De acuerdo a la Organización Mundial de la Salud (OMS), tan solo en el 2019 más de 40 millones de personas padecían trastorno bipolar. Este desorden mental se caracteriza por cambios extremos en el estado de ánimo, la energía y la actividad.
Las personas bipolares pueden atravesar episodios de manía (estado de ánimo elevado, hiperactividad y comportamiento imprudente y de grandeza) y depresión (estado de ánimo bajo, pérdida de interés en actividades, cansancio y desesperanza).
¿A quiénes afecta la bipolaridad?
El trastorno bipolar puede afectar a cualquier persona, sin importar la edad, género o antecedentes. Las causas exactas aún no se comprenden del todo; sin embargo, diversos estudios apuntan a que existen tres factores principales: genético, ambiental y comportamental.
Alexandra Sabal, psicóloga de la Clínica Ricardo Palma, explicó que la bipolaridad puede variar de una persona a otra, pues algunos suelen presentar más depresión que manía o al revés.
“Las personas bipolares pueden atravesar una depresión severa y experimentar manía de forma simultánea, motivo por el cual suelen ser tildadas injustamente como locas", destacó la psicóloga .
Se trata de un desbalance químico en el cerebro que puede ser difícil de diagnosticar puesto que muchas veces es confundido con trastornos como la depresión o la esquizofrenia.
¿Cómo es el tratamiento para la bipolaridad?
Al ser una condición de por vida, se aborda con terapia y medicación; sin embargo, uno de los principales obstáculos para el tratamiento es que los pacientes que están afrontando un periodo maníaco, tienden a abandonarlo, ya que se sienten omnipotentes y consideran que están curados.
A nivel psicológico se busca enseñarles estrategias de automanejo para tener mayor autoconocimiento sobre la patología y afrontar de la mejor manera posible los eventos de manía o depresión. Asimismo, gracias a la terapia cognitiva conductual, el paciente puede aprender a replantearse los pensamientos irracionales, con el fin de cambiar el estado de ánimo y el comportamiento.
¿Una persona bipolar puede tener una vida normal?
“Sí, y sin lugar a duda, una persona con bipolaridad puede llevar una vida “normal”, dado que es como cualquier otra afección crónica, como la diabetes, en donde simplemente es necesario saber qué cuidados se deben seguir.

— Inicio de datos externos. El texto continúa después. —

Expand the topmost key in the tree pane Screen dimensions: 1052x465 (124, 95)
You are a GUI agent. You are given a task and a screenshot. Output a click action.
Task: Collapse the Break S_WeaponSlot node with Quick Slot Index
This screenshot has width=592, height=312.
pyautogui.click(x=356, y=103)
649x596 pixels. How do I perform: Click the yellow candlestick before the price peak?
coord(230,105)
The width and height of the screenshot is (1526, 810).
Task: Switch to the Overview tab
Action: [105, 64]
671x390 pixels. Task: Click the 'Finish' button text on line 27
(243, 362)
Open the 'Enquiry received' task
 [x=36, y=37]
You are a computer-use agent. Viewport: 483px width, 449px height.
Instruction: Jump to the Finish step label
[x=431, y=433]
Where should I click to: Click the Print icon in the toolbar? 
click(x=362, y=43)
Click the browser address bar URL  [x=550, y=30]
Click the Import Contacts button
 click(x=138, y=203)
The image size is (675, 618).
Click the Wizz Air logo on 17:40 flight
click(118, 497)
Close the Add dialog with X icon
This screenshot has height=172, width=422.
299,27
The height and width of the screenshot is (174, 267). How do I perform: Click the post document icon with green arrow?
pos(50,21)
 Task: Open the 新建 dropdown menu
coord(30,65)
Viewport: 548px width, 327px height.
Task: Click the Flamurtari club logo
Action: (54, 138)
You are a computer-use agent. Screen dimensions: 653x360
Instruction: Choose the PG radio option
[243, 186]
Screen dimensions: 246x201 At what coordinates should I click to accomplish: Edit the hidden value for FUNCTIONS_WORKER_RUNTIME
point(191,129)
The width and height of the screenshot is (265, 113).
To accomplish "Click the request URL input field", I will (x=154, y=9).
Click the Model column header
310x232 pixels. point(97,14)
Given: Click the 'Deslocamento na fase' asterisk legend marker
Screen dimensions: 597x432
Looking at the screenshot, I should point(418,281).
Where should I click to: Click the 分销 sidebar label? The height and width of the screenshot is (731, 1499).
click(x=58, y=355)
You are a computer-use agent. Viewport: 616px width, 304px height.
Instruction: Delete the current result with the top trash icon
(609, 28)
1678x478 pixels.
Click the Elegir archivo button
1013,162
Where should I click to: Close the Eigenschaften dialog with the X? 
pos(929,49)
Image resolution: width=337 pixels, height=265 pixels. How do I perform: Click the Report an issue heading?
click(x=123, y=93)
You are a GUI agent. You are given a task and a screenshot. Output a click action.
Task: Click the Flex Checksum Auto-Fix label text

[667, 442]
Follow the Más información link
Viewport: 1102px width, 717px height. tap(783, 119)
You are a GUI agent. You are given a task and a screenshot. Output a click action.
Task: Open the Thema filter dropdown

Por ello, es clave que reciban las herramientas correctas, el apoyo y que, sobre todo, se comprometan con el tratamiento”, comentó Sabal.
Por lo general, el comportamiento de una persona bipolar puede presentar cambios un tanto volátiles, hostiles e incontrolables. Lamentablemente, las personas suelen vivir nerviosas y con miedo a cómo pueda reaccionar el resto.
Como expresó la psicóloga, no solamente deben aprender a vivir con esta condición, sino que además deben enfrentarse al rechazo de una gran parte de la población, que mantiene una mentalidad limitada con respecto a los trastornos mentales, principalmente por un mal manejo de la información, indicó la profesional en salud.
Los seres humanos solemos temer a lo que no conocemos, por lo que muchas veces podemos ser crueles con otras personas que están atravesando por una condición diferente a la nuestra. Por está razón, debemos sacudirnos de todos esos prejuicios que no nos permiten empatizar con los demás.
Nuestro bienestar emocional es igual de importante que el físico, por ello no dudes en acudir a un especialista que te brindará las pautas necesarias para vivir de forma plena y consciente.